Re: [PATCH] perf callchain: Fix suspicious RCU usage in get_callchain_entry()

Peter Zijlstra <peterz@xxxxxxxxxxxxx> · Mon, 15 Jul 2024 12:47:19 +0200

On Mon, Jul 15, 2024 at 12:23:27PM +0200, Radoslaw Zielonek wrote:
> The rcu_dereference() is using rcu_read_lock_held() as a checker, but
> BPF in bpf_prog_test_run_syscall() is using rcu_read_lock_trace() locker.
> To fix this issue the proper checker has been used
> (rcu_read_lock_trace_held() || rcu_read_lock_held())

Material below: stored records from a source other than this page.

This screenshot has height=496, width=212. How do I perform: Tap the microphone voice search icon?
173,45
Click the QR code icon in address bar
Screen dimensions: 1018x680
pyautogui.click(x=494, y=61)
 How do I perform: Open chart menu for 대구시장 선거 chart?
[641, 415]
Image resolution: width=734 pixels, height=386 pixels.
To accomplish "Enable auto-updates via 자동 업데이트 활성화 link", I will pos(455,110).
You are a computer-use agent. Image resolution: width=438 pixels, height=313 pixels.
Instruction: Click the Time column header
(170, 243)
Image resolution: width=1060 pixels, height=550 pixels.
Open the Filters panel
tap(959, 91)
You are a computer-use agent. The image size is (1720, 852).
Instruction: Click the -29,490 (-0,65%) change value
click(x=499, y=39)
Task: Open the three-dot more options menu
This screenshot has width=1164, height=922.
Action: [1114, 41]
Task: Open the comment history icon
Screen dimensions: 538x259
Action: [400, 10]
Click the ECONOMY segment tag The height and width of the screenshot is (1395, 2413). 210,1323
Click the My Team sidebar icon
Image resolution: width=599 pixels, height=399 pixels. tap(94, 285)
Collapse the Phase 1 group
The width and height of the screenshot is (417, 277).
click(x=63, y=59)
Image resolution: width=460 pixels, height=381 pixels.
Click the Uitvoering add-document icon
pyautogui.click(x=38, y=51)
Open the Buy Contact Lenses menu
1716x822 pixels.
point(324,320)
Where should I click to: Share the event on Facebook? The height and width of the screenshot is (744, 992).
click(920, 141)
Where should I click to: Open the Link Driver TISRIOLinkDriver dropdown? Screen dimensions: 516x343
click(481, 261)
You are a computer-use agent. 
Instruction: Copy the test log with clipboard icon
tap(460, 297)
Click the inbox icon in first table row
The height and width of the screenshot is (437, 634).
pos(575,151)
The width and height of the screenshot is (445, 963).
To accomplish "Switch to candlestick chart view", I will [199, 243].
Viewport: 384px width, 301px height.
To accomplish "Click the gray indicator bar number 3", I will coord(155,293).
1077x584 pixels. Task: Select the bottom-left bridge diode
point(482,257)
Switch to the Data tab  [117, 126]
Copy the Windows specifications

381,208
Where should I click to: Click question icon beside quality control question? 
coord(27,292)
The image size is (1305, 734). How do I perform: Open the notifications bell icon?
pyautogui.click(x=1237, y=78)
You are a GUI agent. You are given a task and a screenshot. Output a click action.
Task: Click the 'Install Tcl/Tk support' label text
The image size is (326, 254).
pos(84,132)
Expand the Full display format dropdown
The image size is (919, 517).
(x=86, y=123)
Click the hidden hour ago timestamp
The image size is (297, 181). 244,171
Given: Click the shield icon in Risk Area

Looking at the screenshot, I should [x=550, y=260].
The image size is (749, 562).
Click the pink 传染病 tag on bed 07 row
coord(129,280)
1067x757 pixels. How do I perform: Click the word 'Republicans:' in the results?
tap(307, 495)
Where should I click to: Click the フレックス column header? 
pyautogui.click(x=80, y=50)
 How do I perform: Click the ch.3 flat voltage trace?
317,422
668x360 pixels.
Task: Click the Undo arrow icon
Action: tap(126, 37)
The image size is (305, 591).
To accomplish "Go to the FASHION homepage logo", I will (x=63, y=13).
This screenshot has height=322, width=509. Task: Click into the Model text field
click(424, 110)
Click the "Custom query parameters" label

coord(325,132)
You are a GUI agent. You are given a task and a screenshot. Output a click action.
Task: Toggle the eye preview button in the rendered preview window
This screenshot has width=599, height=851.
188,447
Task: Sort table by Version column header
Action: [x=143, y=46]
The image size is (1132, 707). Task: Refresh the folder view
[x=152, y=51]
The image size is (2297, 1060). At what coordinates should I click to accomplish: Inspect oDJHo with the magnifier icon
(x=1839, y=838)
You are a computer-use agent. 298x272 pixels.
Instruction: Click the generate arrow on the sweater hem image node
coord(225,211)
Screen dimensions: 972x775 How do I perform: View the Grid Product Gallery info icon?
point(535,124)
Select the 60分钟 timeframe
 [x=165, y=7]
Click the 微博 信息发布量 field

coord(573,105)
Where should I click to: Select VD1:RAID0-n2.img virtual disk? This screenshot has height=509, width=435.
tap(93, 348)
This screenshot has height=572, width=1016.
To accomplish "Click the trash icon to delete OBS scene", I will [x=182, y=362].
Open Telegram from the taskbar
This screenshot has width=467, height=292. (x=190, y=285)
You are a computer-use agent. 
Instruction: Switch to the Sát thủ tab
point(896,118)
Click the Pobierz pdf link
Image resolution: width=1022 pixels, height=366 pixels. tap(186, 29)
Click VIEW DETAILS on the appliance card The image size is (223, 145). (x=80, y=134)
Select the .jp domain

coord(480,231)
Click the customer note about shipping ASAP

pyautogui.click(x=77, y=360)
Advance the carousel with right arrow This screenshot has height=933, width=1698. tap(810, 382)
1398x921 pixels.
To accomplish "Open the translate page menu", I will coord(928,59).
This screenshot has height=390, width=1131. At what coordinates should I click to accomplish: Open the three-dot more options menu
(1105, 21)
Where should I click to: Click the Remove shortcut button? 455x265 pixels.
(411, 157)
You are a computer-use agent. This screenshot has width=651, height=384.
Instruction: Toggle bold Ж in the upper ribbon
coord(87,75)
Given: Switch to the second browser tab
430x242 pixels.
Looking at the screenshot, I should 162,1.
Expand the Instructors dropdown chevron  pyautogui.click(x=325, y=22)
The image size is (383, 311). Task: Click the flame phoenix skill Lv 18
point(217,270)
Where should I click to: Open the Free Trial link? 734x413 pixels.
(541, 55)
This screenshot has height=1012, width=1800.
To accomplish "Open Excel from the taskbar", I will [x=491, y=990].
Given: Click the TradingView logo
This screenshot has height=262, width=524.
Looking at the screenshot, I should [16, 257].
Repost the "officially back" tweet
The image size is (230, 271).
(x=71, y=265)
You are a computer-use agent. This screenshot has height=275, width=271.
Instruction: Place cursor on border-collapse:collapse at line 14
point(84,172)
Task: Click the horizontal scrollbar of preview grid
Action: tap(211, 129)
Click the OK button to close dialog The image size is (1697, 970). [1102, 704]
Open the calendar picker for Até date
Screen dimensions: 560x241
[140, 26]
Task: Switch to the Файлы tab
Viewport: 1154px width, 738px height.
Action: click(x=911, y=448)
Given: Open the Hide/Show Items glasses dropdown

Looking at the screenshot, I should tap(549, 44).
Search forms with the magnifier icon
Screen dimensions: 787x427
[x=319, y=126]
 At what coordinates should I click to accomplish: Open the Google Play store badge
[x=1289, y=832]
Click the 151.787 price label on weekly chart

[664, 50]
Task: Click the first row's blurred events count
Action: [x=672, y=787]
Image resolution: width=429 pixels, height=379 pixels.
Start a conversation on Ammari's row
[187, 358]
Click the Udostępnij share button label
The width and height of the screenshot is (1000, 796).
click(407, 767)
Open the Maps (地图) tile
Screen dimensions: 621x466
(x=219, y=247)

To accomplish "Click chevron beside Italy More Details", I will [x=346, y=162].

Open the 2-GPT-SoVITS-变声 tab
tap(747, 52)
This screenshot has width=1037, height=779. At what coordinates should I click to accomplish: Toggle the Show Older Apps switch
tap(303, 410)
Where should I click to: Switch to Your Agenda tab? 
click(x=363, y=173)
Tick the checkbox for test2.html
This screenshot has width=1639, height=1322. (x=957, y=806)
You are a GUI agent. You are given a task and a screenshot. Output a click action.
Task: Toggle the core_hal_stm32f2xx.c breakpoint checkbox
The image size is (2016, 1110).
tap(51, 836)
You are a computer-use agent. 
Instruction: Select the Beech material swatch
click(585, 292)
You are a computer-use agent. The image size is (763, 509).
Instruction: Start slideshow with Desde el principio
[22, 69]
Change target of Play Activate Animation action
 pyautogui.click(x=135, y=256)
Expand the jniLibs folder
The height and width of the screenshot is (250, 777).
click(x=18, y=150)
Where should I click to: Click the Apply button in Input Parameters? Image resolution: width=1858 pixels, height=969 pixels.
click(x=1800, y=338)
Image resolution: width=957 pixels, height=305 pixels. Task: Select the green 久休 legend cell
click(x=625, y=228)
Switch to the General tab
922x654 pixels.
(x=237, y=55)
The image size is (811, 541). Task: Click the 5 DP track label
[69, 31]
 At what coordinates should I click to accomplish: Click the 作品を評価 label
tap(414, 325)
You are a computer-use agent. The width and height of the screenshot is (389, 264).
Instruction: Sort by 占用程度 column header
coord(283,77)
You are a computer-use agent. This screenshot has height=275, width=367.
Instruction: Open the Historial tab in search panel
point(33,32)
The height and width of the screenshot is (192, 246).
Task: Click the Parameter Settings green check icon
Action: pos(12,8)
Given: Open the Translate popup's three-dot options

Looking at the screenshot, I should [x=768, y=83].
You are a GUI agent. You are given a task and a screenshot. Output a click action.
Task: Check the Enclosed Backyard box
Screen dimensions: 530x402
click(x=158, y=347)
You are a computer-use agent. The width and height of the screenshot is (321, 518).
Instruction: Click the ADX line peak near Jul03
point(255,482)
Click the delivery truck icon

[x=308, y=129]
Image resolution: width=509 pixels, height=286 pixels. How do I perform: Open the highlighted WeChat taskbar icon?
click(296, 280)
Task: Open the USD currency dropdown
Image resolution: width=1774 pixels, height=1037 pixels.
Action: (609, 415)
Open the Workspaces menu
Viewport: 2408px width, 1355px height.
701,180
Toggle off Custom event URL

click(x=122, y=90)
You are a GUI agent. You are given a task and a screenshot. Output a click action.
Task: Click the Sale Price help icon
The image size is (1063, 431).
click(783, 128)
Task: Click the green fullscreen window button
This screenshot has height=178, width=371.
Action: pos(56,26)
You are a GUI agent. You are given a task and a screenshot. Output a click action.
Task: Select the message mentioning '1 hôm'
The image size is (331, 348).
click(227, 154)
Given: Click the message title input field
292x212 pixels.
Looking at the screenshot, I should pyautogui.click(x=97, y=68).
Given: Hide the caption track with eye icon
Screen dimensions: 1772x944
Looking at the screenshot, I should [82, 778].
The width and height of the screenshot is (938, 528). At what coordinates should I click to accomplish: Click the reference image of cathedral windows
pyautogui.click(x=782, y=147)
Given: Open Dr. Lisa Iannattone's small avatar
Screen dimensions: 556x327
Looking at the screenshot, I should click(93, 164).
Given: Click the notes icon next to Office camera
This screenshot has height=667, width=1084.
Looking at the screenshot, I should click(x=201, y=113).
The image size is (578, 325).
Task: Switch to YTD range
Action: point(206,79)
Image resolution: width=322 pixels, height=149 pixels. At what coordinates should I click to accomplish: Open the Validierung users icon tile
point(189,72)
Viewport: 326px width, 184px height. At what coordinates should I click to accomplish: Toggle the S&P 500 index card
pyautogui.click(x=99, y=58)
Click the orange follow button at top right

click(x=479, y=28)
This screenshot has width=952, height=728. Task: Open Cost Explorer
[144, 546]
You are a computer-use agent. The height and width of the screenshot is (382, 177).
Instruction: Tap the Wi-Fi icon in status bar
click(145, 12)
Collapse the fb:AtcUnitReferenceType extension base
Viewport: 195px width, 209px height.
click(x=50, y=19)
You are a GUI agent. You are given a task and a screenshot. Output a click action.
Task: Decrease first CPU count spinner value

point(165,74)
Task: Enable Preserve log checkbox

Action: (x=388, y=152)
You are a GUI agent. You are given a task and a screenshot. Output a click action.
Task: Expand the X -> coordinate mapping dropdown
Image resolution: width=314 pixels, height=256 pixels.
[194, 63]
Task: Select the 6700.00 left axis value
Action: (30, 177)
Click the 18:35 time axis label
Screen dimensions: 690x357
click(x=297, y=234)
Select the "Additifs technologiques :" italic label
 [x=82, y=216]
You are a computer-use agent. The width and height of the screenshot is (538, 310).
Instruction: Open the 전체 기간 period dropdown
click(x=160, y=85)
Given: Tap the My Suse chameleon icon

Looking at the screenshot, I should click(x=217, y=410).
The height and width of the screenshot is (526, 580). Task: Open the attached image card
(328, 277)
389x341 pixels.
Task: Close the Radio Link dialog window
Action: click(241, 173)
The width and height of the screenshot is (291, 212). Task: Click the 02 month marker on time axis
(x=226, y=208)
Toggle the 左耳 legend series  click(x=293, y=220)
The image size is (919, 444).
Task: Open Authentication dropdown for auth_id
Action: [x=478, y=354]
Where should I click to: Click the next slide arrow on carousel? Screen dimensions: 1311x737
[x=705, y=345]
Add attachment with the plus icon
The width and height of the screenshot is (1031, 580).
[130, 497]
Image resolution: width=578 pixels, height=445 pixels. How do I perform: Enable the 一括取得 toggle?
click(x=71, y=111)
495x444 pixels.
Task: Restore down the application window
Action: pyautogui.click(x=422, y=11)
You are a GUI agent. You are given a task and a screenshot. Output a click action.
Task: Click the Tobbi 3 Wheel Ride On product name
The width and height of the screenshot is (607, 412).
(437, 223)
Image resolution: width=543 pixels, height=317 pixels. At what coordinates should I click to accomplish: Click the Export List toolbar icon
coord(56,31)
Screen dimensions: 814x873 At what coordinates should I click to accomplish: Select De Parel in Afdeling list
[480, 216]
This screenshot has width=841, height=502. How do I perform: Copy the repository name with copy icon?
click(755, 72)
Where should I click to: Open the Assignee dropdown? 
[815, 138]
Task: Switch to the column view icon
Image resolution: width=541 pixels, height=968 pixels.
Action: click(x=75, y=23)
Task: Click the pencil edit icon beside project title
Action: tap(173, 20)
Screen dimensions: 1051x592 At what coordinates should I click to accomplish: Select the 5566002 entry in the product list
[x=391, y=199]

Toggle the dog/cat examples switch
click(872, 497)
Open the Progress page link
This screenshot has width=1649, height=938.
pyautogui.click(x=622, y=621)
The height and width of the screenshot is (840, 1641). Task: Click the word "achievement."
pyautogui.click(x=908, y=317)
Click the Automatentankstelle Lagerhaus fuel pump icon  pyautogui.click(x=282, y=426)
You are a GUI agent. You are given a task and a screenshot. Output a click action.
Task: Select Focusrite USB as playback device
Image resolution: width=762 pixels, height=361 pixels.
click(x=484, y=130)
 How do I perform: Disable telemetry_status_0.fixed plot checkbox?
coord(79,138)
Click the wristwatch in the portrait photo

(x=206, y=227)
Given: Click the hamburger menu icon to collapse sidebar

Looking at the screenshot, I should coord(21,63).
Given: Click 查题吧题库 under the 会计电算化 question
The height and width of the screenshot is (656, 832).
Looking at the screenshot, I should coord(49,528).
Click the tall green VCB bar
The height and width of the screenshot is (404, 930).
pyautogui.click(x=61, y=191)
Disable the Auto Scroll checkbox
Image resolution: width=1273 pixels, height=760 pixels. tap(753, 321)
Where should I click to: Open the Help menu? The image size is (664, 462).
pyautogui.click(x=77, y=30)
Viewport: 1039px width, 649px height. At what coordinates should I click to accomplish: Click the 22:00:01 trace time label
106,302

How does that fix it? release_callchain_buffers() does call_rcu(), not
call_rcu_tracing().

Does a normal RCU grace period fully imply an RCU-tracing grace period?

> ---
>  kernel/events/callchain.c | 11 +++++++++--
>  1 file changed, 9 insertions(+), 2 deletions(-)
> 
> diff --git a/kernel/events/callchain.c b/kernel/events/callchain.c
> index 1273be84392c..a8af7cd50626 100644
> --- a/kernel/events/callchain.c
> +++ b/kernel/events/callchain.c
> @@ -11,6 +11,7 @@
>  #include <linux/perf_event.h>
>  #include <linux/slab.h>
>  #include <linux/sched/task_stack.h>
> +#include <linux/rcupdate_trace.h>
>  
>  #include "internal.h"
>  
> @@ -32,7 +33,7 @@ static inline size_t perf_callchain_entry__sizeof(void)
>  static DEFINE_PER_CPU(int, callchain_recursion[PERF_NR_CONTEXTS]);
>  static atomic_t nr_callchain_events;
>  static DEFINE_MUTEX(callchain_mutex);
> -static struct callchain_cpus_entries *callchain_cpus_entries;
> +static struct callchain_cpus_entries __rcu *callchain_cpus_entries;
>  
>  
>  __weak void perf_callchain_kernel(struct perf_callchain_entry_ctx *entry,
> @@ -158,7 +159,13 @@ struct perf_callchain_entry *get_callchain_entry(int *rctx)
>  	if (*rctx == -1)
>  		return NULL;
>  
> -	entries = rcu_dereference(callchain_cpus_entries);
> +	/*
> +	 * BPF locked rcu using rcu_read_lock_trace() in
> +	 * bpf_prog_test_run_syscall()
> +	 */
> +	entries = rcu_dereference_check(callchain_cpus_entries,
> +					rcu_read_lock_trace_held() ||
> +					rcu_read_lock_held());
>  	if (!entries) {
>  		put_recursion_context(this_cpu_ptr(callchain_recursion), *rctx);
>  		return NULL;
> -- 
> 2.43.0
>